TEXTE FOURNI =>
2019, l’UE et les trois mousquetaires du roi

Publié le par Loeil de Tibar

2019, l’UE et les trois mousquetaires du roi


2014, début de la chute dans les abysses de l’économie algérienne, suite à l’incompétence des gouvernants et la prédation de sa clientèle politico-financière. Pour faire remonter à l’Algérie les parois abruptes du gouffre dans lequel ils l’ont précipité, ils projettent de restreindre les importations, dont la facture a triplée en dix ans, enrichissant au passage, grâce aux surfacturations, un bon nombre de malfrats qui représentent aujourd’hui le côté obscur de la force.
Le gouvernement dit vouloir durcir le contrôle de son commerce extérieur en introduisant des licences d’importation pour certains produits - électroménagers, téléphones mobiles et produits cosmétiques - qui pèsent lourd dans la balance commerciale. Ces mesures sont un élargissement des licences de 2016 - véhicules, ciment, barres d’armature et fil-machine en acier – qui font réagir l’Union Européenne, par la voix de Cecilia Malmström, commissaire au commerce : « beaucoup des choses de ce qu’ils font ne sont pas en conformité avec l’accord signé avec l’Algérie ». Redoutant de croiser le fer avec les instances de l’Europe à quelques encablures des prochaines élections présidentielles, le pouvoir envoie au charbon trois mousquetaires, le Conseil national économique et social [CNES], le Forum des chefs d’entreprise [FCE], l’Union générale des travailleurs algériens [UGTA]. À son tour, le vice-président du CNES, Mustapha Mékideche, juge « paradoxales » ces remarques de la dirigeante européenne, parce que, dit-il, « exprimées à un moment ‘’mal choisi’’ » - comme s’il existait de bons et de mauvais moments - et « ne pas comprendre que l’UE s’aventure à mettre les pieds dans le plat » pendant que sont conclus de gros contrats avec l’Italie dans le domaine des hydrocarbures et des entreprises européennes dans le secteur de l’automobile. Pendant ce temps Ahmed Ouyahia marmonne que ces mesures dureront au maximum trois années, durée nécessaire pour maîtriser les importations qui ont atteint un pic de 60 milliards de dollars en 2012.

ENTRÉES FOURNIES =>
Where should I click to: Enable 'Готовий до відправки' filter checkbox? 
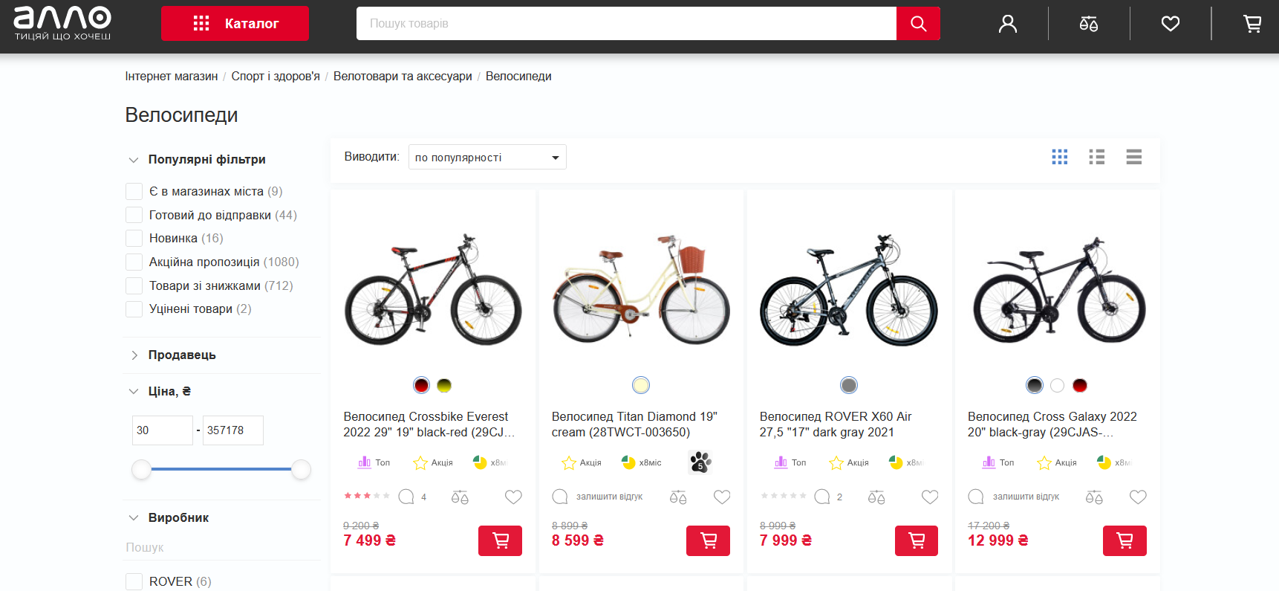(x=134, y=215)
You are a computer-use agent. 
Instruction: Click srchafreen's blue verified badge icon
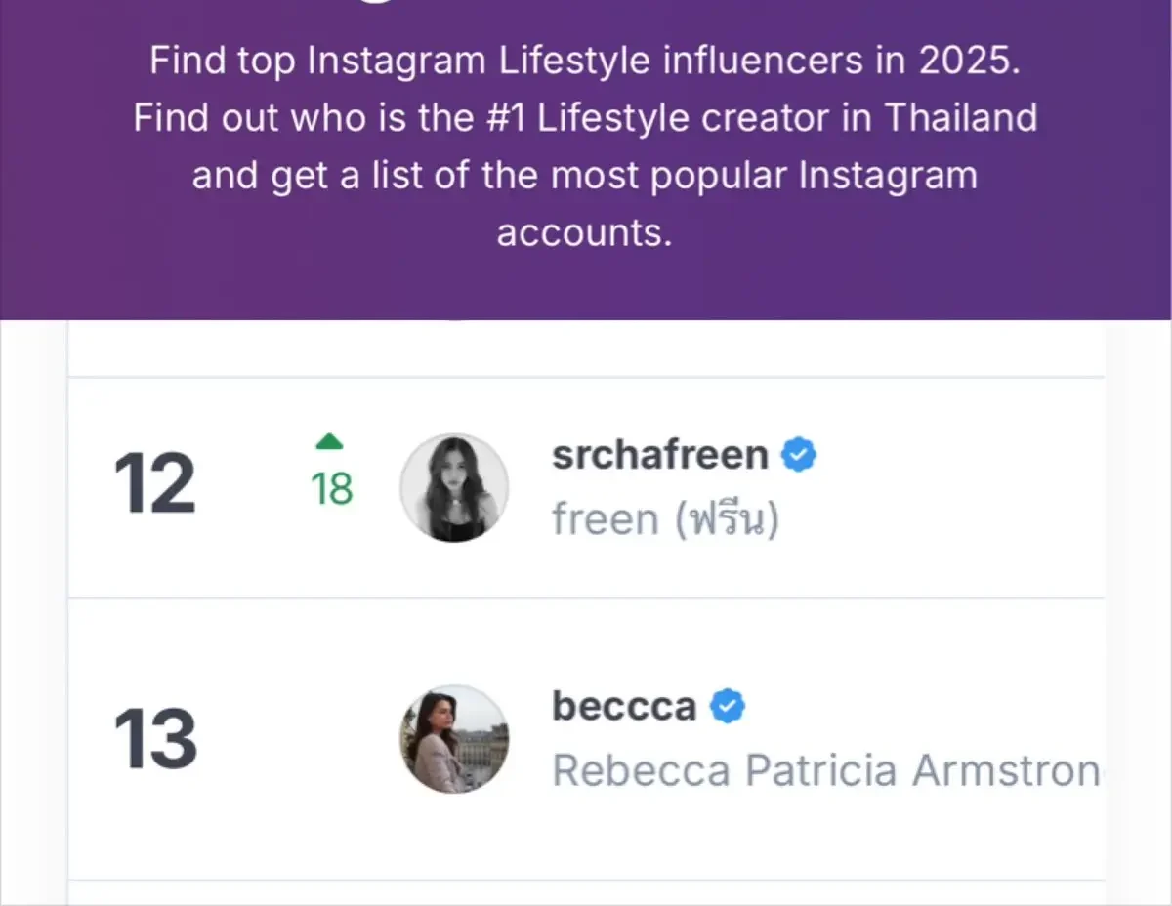[x=799, y=453]
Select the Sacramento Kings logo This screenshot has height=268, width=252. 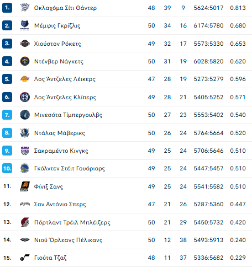click(25, 151)
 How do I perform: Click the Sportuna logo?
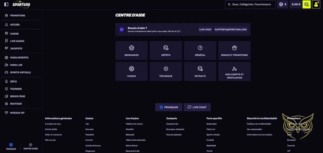21,4
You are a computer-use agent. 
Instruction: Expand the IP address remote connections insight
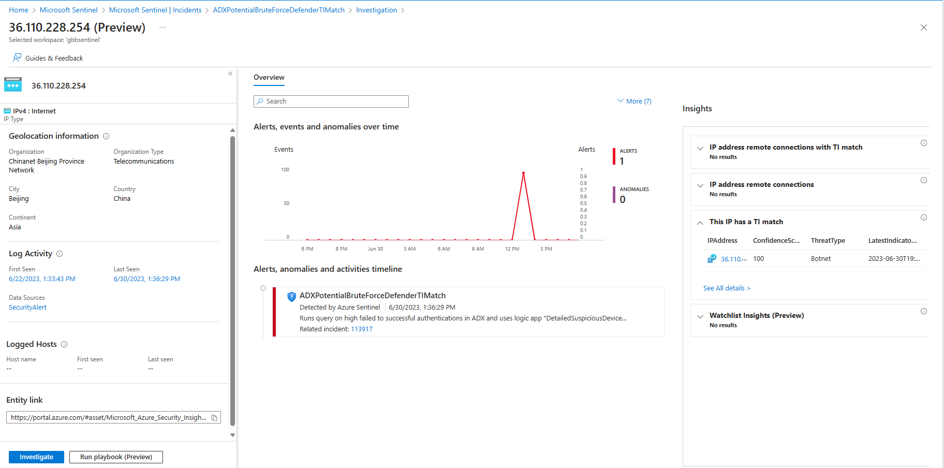pyautogui.click(x=700, y=186)
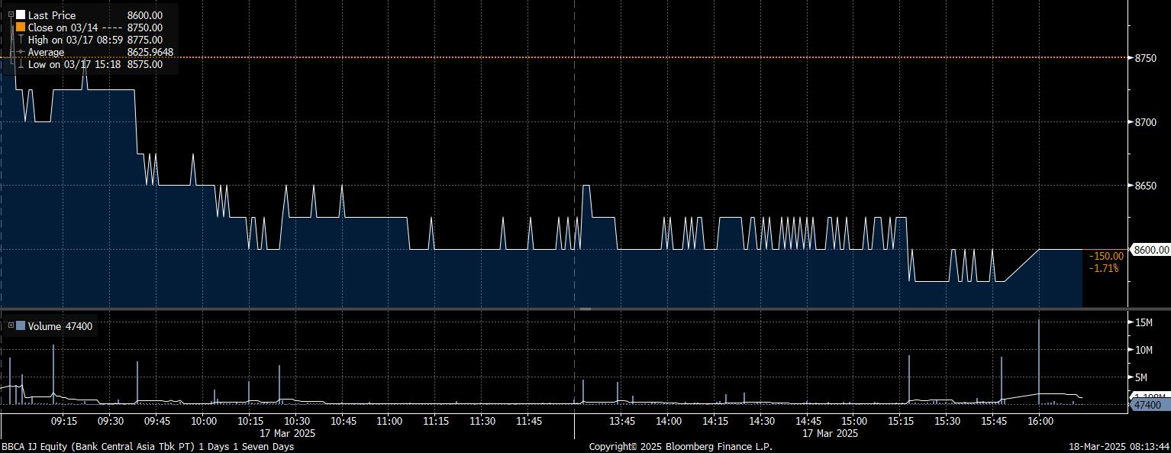The image size is (1171, 453).
Task: Click the orange Close on 03/14 swatch
Action: 21,28
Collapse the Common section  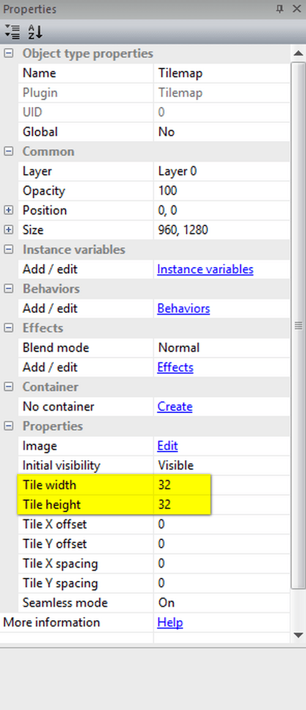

TRAVAIL À FAIRE =>
a) Relevez les trois organisations que le pouvoir envoie au charbon comme « trois mousquetaires » dans le texte sur les importations algériennes, avec leur nom complet et leur sigle.
b) D'après le texte sur les importations algériennes, quel pic les importations ont-elles atteint en 2012 ?
c) Expliquez, à partir du texte sur les importations algériennes, pourquoi le pouvoir envoie les trois mousquetaires au charbon.

CORRIGÉS DES EXERCICES =>
a)
- Le Conseil national économique et social (CNES)
- Le Forum des chefs d'entreprise (FCE)
- L'Union générale des travailleurs algériens (UGTA)

b) Elles ont atteint un pic de 60 milliards de dollars.

c) Le pouvoir redoute de croiser le fer avec les instances de l'Europe à quelques encablures des prochaines élections présidentielles. Il envoie donc ces trois organisations répondre à sa place.